PENTICTON – The Government of British Columbia will spend $30,000 to train small and medium-sized business owners to reduce their greenhouse gas emissions, reports Christine McLaren in TheTyee.ca.

“We believe B.C. businesses want to reduce their carbon footprint and prepare for the opportunities of the emerging green economy,” said Minister of State for Climate Action John Yap in a press release. “These workshops will give firms the tools they need to become more competitive and demonstrate climate leadership in a low-carbon world.”

Twenty business leaders will receive $1,500 scholarships from the provincial government to attend three half-day Climate Smart workshops in Kamloops and Kelowna this summer. Climate Smart is a for-profit division of non-profit Ecotrust Canada which advises businesses on greenhouse gas emission reductions.

The workshops will focus on measuring and reducing greenhouse gasses emissions, with a secondary emphasis on carbon offsetting and public communication of the results.

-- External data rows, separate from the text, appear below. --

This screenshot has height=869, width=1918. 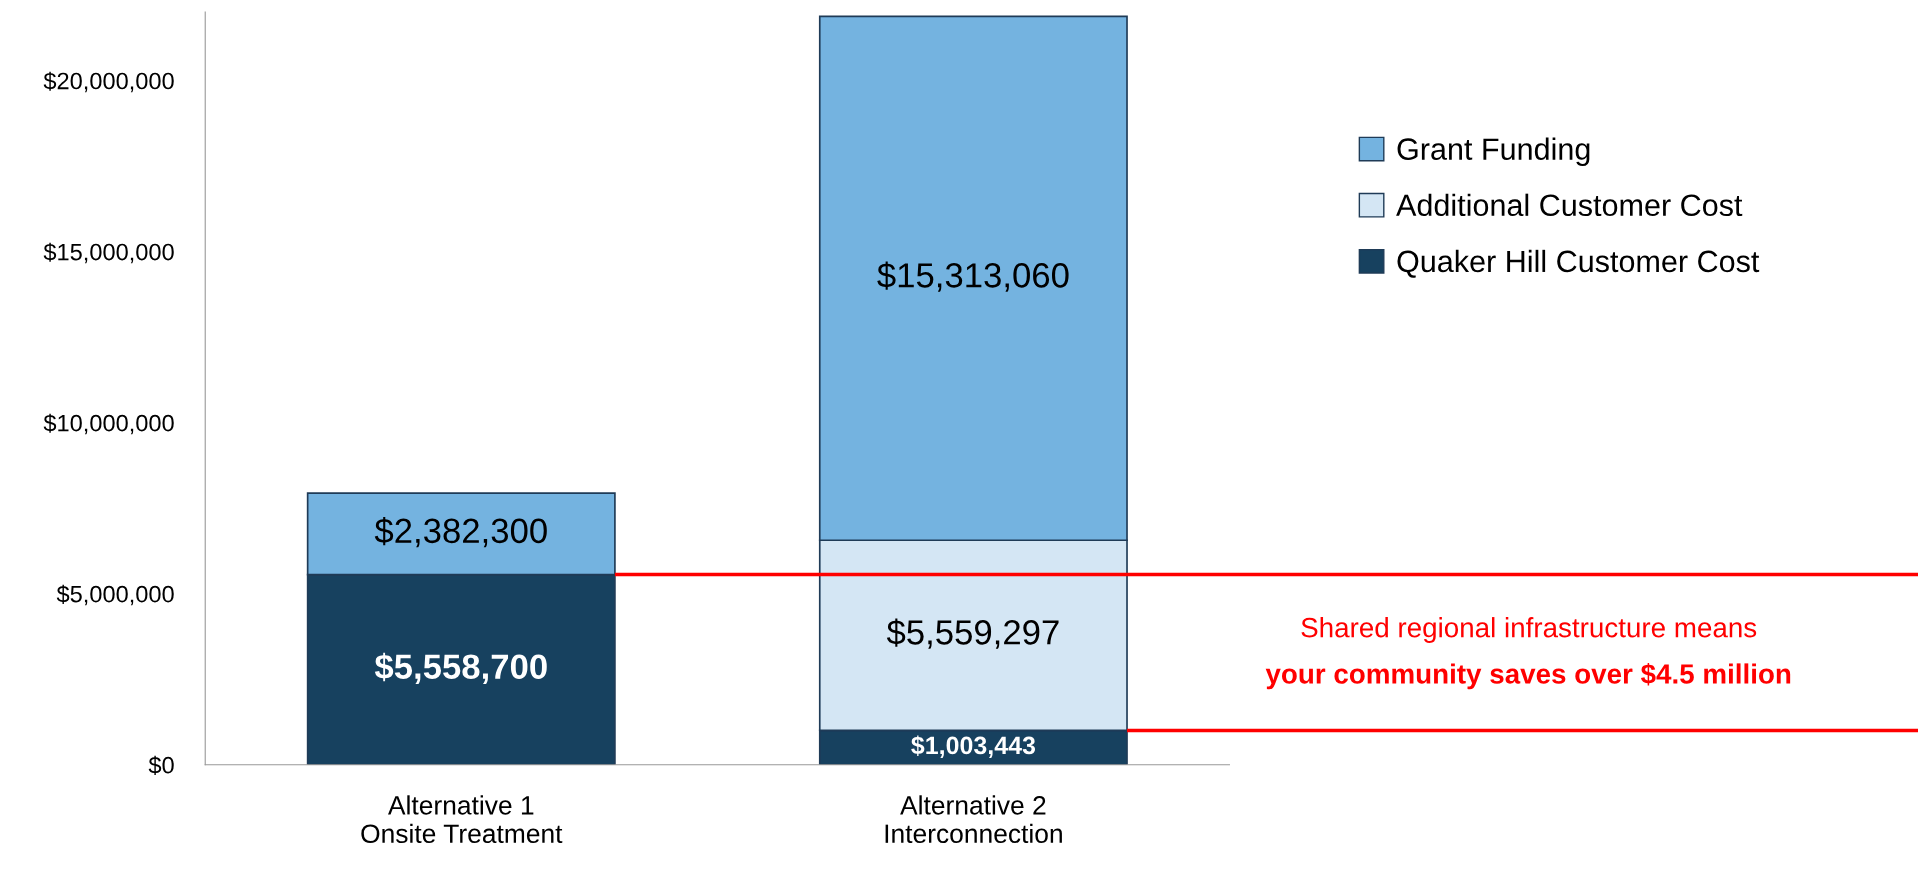 I want to click on data-label: $1,003,443, so click(x=974, y=746).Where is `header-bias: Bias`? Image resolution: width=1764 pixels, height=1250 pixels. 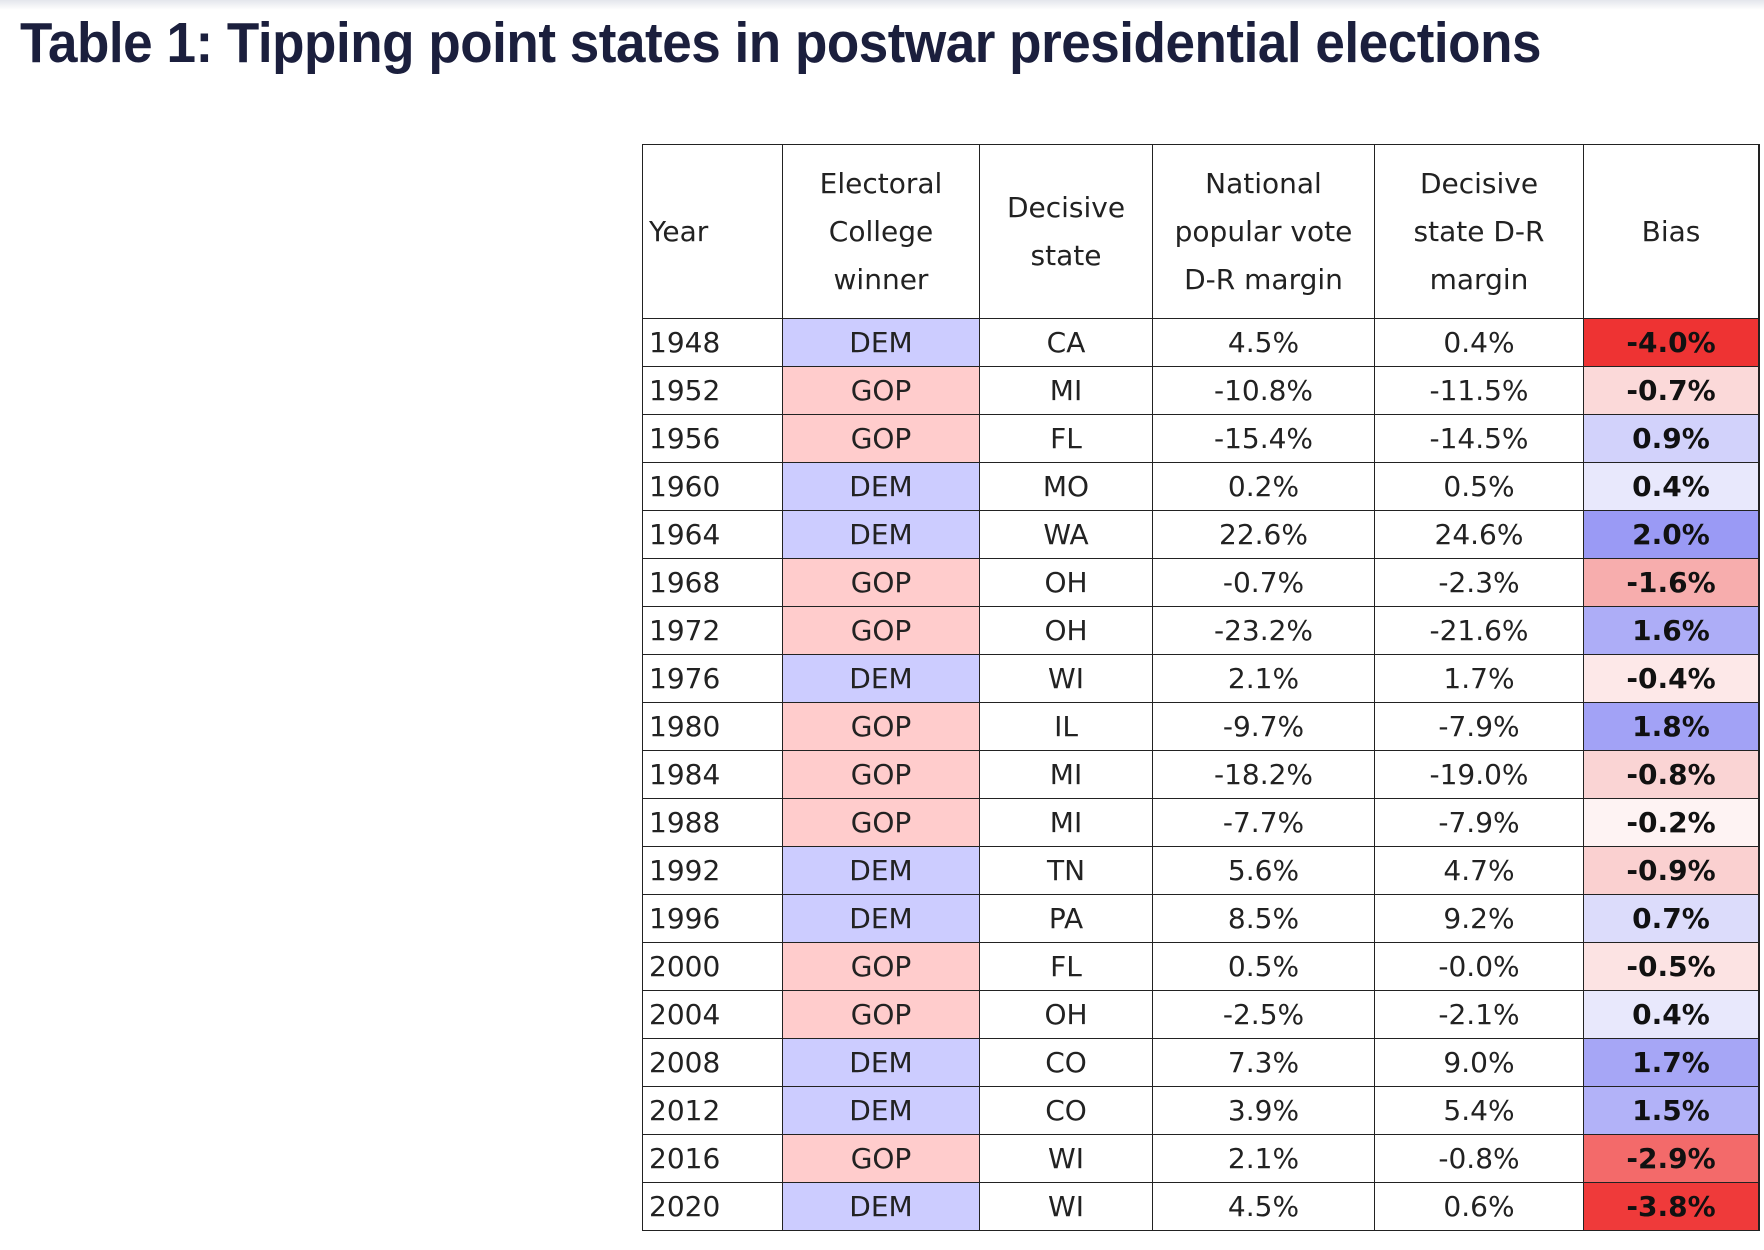
header-bias: Bias is located at coordinates (1672, 232).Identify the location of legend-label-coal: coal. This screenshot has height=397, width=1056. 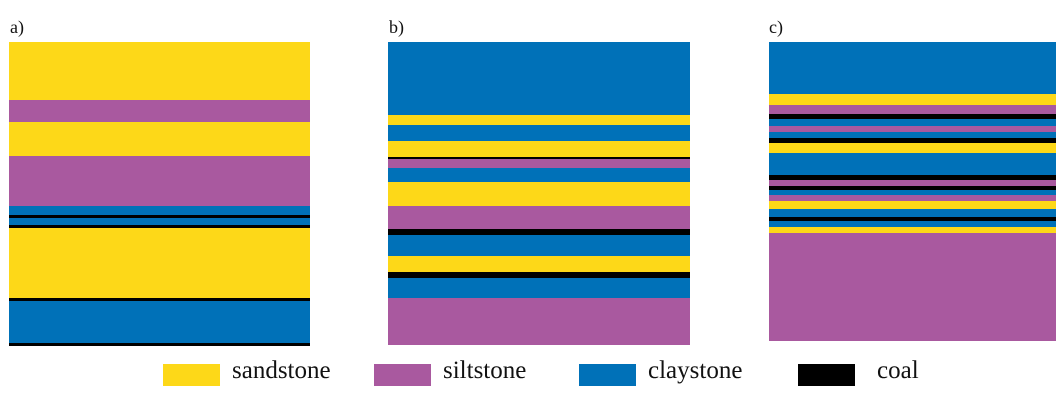
(898, 370).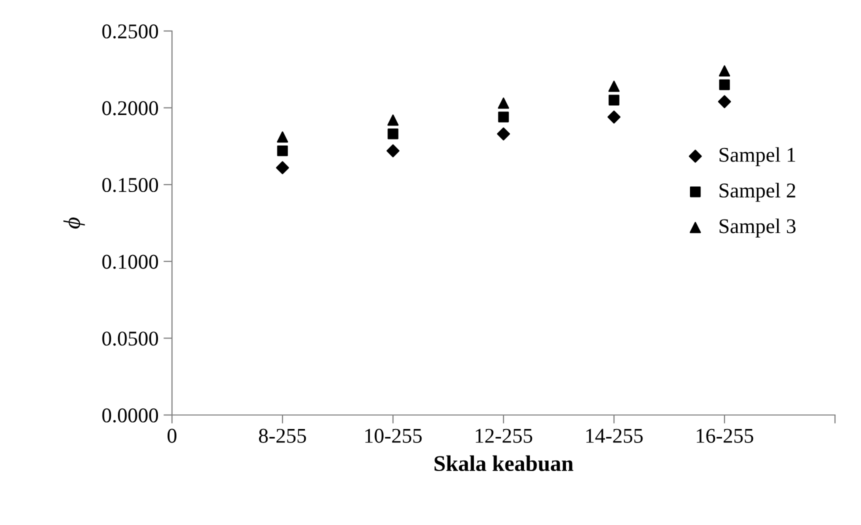  What do you see at coordinates (172, 436) in the screenshot?
I see `x-tick-label: 0` at bounding box center [172, 436].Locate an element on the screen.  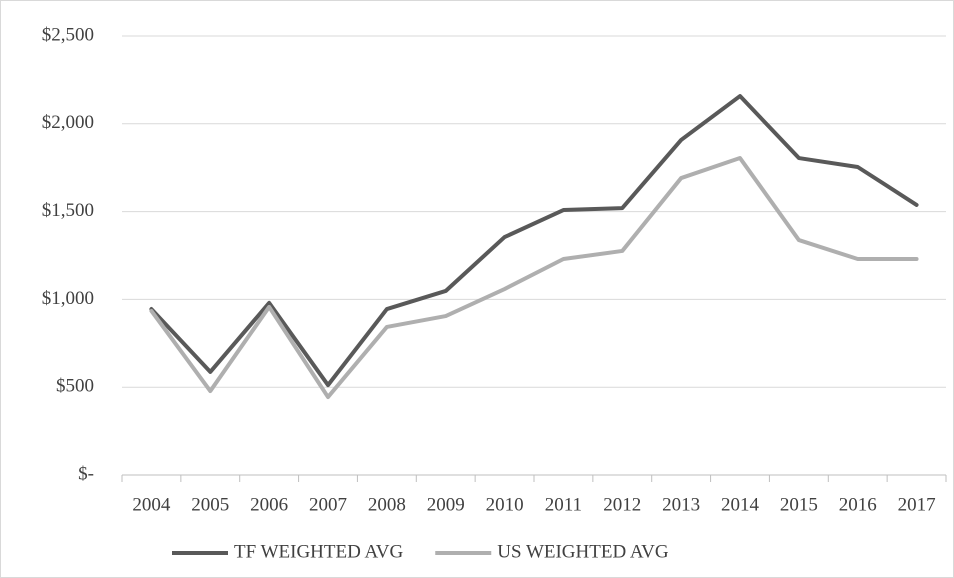
legend-label: US WEIGHTED AVG is located at coordinates (583, 552). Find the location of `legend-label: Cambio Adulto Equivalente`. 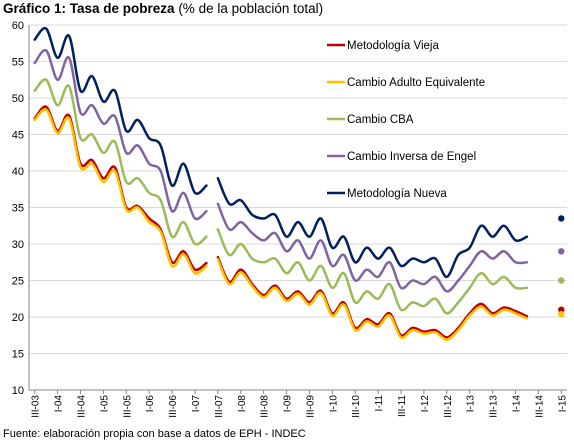

legend-label: Cambio Adulto Equivalente is located at coordinates (416, 83).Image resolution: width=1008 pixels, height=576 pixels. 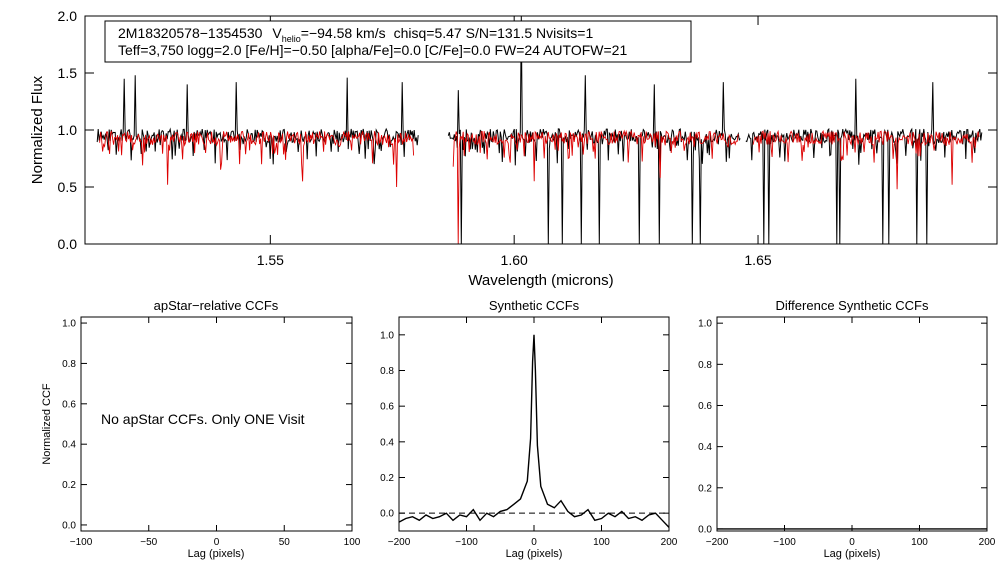 What do you see at coordinates (277, 33) in the screenshot?
I see `info-v-symbol: V` at bounding box center [277, 33].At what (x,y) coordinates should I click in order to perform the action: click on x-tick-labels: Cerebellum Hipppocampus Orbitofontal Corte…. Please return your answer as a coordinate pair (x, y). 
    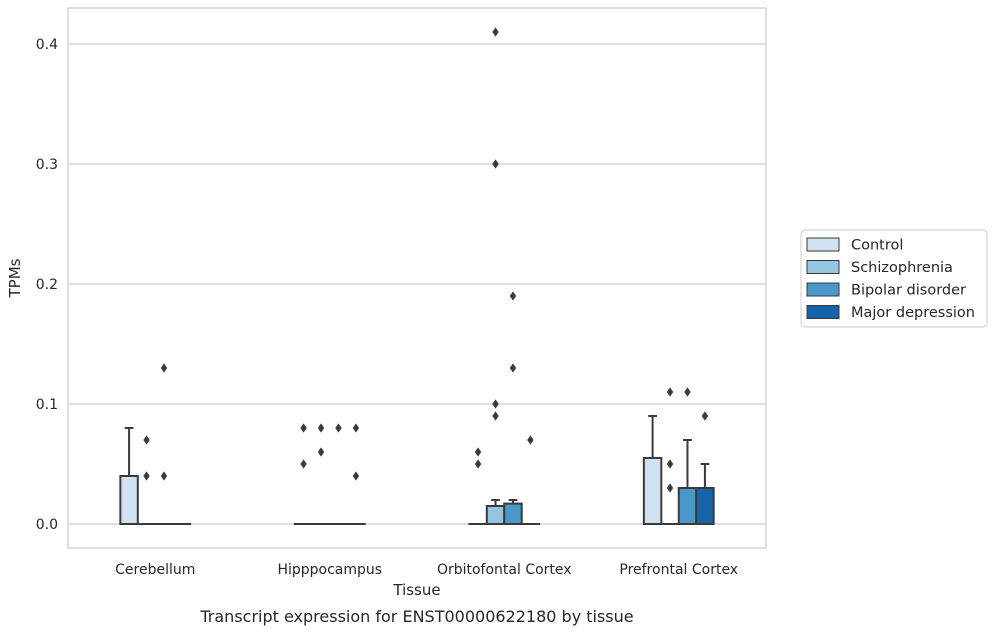
    Looking at the image, I should click on (426, 570).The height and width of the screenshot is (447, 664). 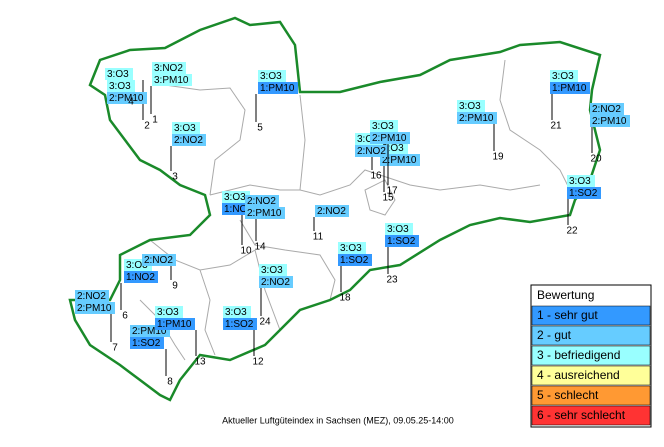 I want to click on station-number: 16, so click(x=376, y=176).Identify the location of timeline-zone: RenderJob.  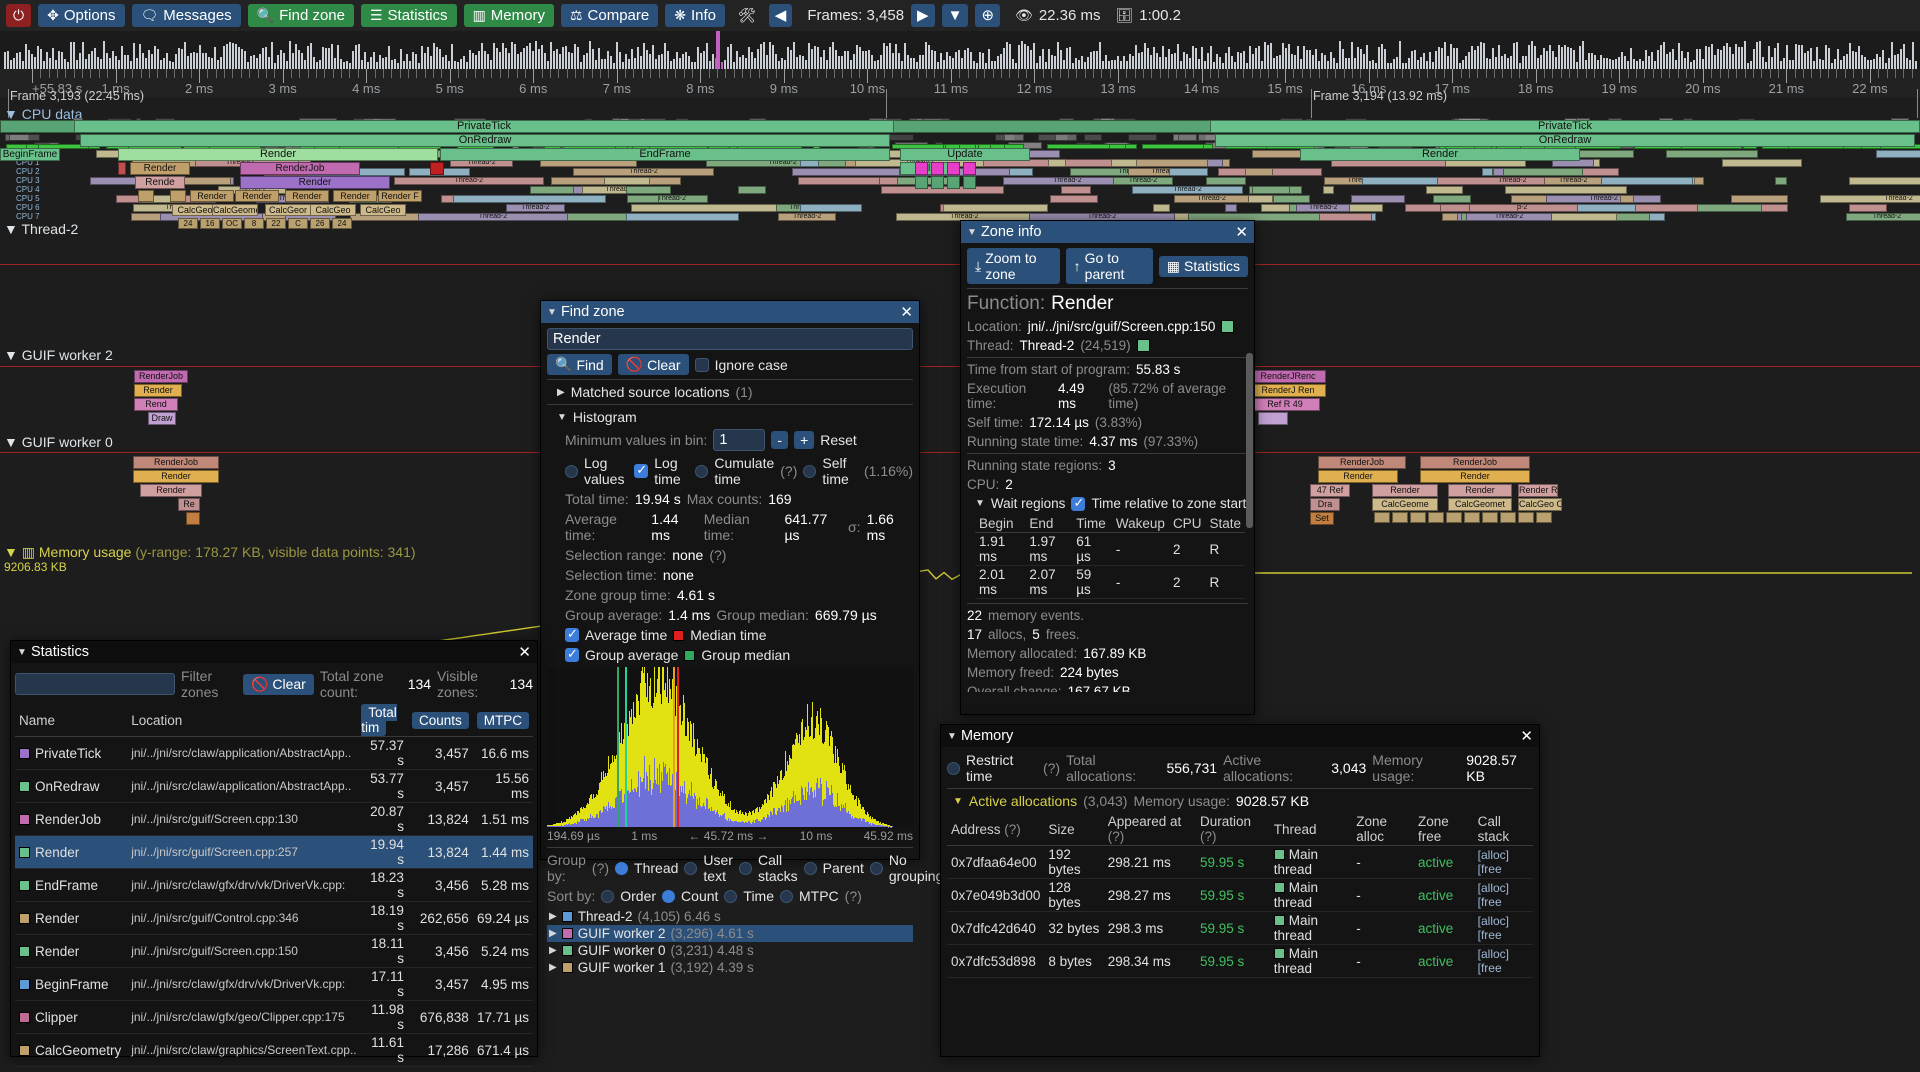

“The companies come out of that process with a complete inventory that’s been reviewed by us, a list of strategies that they plan to pursue to reduce their emissions, and prepared to make an informed decision around purchasing offsets,” said Michelle Bonner, Director of Training with Climate Smart.

Business owners and Climate Smart also follow up with a secondary emissions inventory a year later to chart their progress.

Bonner says that the program’s focus on small and medium sized businesses is essential, as these are “largely overlooked” by climate change policy and initiatives.

“A lot of attention has been paid to the large emitters who will eventually likely be regulated under the Western Climate Initiative policies coming. And a lot of attention has been paid to individual households, but there’s been very little around small and medium sized businesses.”

The workshops take into consideration the low budget of smaller businesses, guiding them toward “low hanging fruit,” or low-cost actions such as anti-idling policies or switching off lights.

Yet while the program is money well spent in the eyes of program directors, it is not a guarantee of better practices.

Businesses receiving the government scholarships will be selected from a pool of applicants randomly, not by business plan, and will not be required to implement any specific changes after the workshops.

“There’s no requirement or assumption that the companies coming through here will become carbon neutral,” said Bonner.

Workshops will take place elsewhere in the province starting this fall.